** Passage provided **
━━━━
Two-Stage DiD (Gardner 2022)#
Two-stage residualization estimator for staggered Difference-in-Differences.
This module implements the methodology from Gardner (2022), “Two-stage differences in differences”. The method:
Estimates unit + time fixed effects on untreated observations only
Residualizes ALL outcomes using the estimated fixed effects
Regresses residualized outcomes on treatment indicators (Stage 2)
Inference uses the GMM sandwich variance estimator from Butts & Gardner (2022) that correctly accounts for first-stage estimation uncertainty. Point estimates are identical to ImputationDiD (Borusyak et al. 2024); the key difference is the variance estimator (GMM sandwich vs. conservative).
When to use TwoStageDiD:
Staggered adoption settings where you want efficient point estimates with variance that accounts for first-stage estimation uncertainty
When you prefer the GMM sandwich variance over the conservative variance used by ImputationDiD — the sandwich estimator can yield tighter confidence intervals when first-stage uncertainty is small
As a robustness check alongside CallawaySantAnna and ImputationDiD: if all estimators agree, results are robust; if they disagree, investigate treatment effect heterogeneity
When you need an event study that is free of TWFE contamination bias
Reference: Gardner, J. (2022). Two-stage differences in differences. arXiv:2207.05943. Butts, K. & Gardner, J. (2022). did2s: Two-Stage Difference-in-Differences. R Journal, 14(1), 162-173.
TwoStageDiD#
Main estimator class for two-stage DiD estimation.
- class diff_diff.TwoStageDiD[source]
Bases:
TwoStageDiDBootstrapMixinGardner (2022) two-stage Difference-in-Differences estimator.
This estimator addresses TWFE bias under heterogeneous treatment effects by: 1. Estimating unit + time FEs on untreated observations only 2. Residualizing ALL outcomes using estimated FEs 3. Regressing residualized outcomes on treatment indicators
Point estimates are identical to ImputationDiD (Borusyak et al. 2024). The key difference is the variance estimator: TwoStageDiD uses a GMM sandwich variance that accounts for first-stage estimation uncertainty, while ImputationDiD uses the conservative variance from Theorem 3.
- Parameters:
anticipation (int, default=0) – Number of periods before treatment where effects may occur.
alpha (float, default=0.05) – Significance level for confidence intervals.
cluster (str, optional) – Column name for cluster-robust standard errors. If None, clusters at the unit level by default.
n_bootstrap (int, default=0) – Number of bootstrap iterations. If 0, uses analytical GMM sandwich inference.
bootstrap_weights (str, default="rademacher") – Type of bootstrap weights: “rademacher”, “mammen”, or “webb”.
seed (int, optional) – Random seed for reproducibility.
━━━━
(Screenshot and document pointing data)
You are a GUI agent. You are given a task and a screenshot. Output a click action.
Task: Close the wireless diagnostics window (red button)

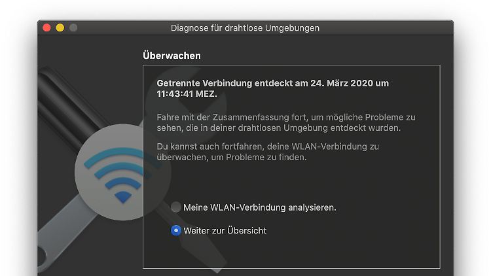pyautogui.click(x=46, y=28)
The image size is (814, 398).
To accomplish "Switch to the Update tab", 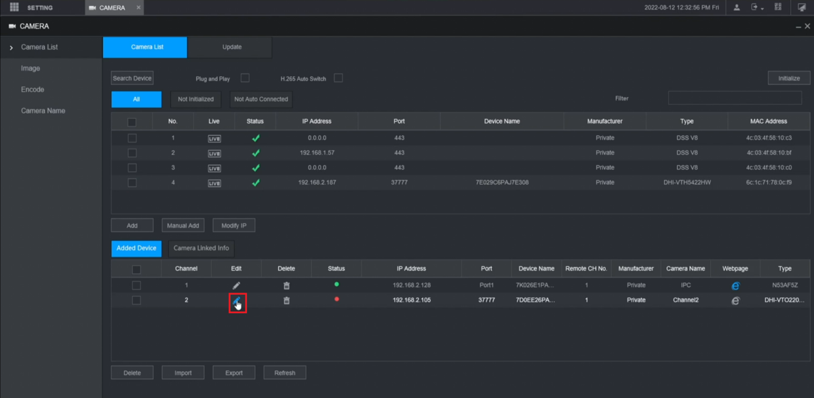I will click(231, 47).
━━━━
** Problems and tasks **
• a. In the Two-Stage DiD documentation, condense the paragraph beginning "Inference uses the GMM sandwich variance estimator" into a short bulleted list that keeps its main facts.
• b. Carry on writing the Two-Stage DiD documentation, starting right after its final line.

** Written responses **
• a.
- Inference relies on the GMM sandwich variance estimator from Butts & Gardner (2022), which accounts for first-stage estimation uncertainty.
- Point estimates match those of ImputationDiD (Borusyak et al. 2024).
- The key difference is the variance estimator: GMM sandwich in this method, conservative in ImputationDiD.

• b.
rank_deficient_action (str, default="warn") – Action when design matrix is rank-deficient: - “warn”: Issue warning and drop linearly dependent columns - “error”: Raise ValueError - “silent”: Drop columns silently
horizon_max (int, optional) – Maximum event-study horizon. If set, event study effects are only computed for abs(h) <= horizon_max.
pretrends (bool, default=False) – If True, event study includes pre-treatment horizons for visual pre-trends assessment. Pre-period effects should be ~0 under parallel trends. Only affects event_study aggregation; overall ATT and group aggregation are unchanged.
- results_
Estimation results after calling fit().
- Type:
- is_fitted_
Whether the model has been fitted.
- Type:
Examples
Basic usage:
>>> from diff_diff import TwoStageDiD, generate_staggered_data >>> data = generate_staggered_data(n_units=200, seed=42) >>> est = TwoStageDiD() >>> results = est.fit(data, outcome='outcome', unit='unit', ... time='period', first_treat='first_treat') >>> results.print_summary()
With event study:
>>> est = TwoStageDiD() >>> results = est.fit(data, outcome='outcome', unit='unit', ... time='period', first_treat='first_treat', ... aggregate='event_study') >>> from diff_diff import plot_event_study >>> plot_event_study(results)
Notes
The two-stage estimator uses ALL untreated observations (never-treated + not-yet-treated periods of eventually-treated units) to estimate the counterfactual model.
References
- Gardner, J. (2022). Two-stage differences in differences.
arXiv:2207.05943.
- Butts, K. & Gardner, J. (2022). did2s: Two-Stage
Difference-in-Differences. R Journal, 14(1), 162-173.
Methods
fit(data, outcome, unit, time, first_treat)Fit the two-stage DiD estimator.
get_params()Get estimator parameters (sklearn-compatible).
set_params(**params)Set estimator parameters (sklearn-compatible).
- __init__(anticipation=0, alpha=0.05, cluster=None, n_bootstrap=0, bootstrap_weights='rademacher', seed=None, rank_deficient_action='warn', horizon_max=None, pretrends=False)[source]
- alpha: float
- n_bootstrap: int
- bootstrap_weights: str
- results_: TwoStageDiDResults | None
- fit(data, outcome, unit, time, first_treat, covariates=None, aggregate=None, balance_e=None, survey_design=None)[source]
Fit the two-stage DiD estimator.
- Parameters:
data (pd.DataFrame) – Panel data with unit and time identifiers.
outcome (str) – Name of outcome variable column.
unit (str) – Name of unit identifier column.
time (str) – Name of time period column.
first_treat (str) – Name of column indicating when unit was first treated. Use 0 (or np.inf) for never-treated units.
covariates (list of str, optional) – List of covariate column names.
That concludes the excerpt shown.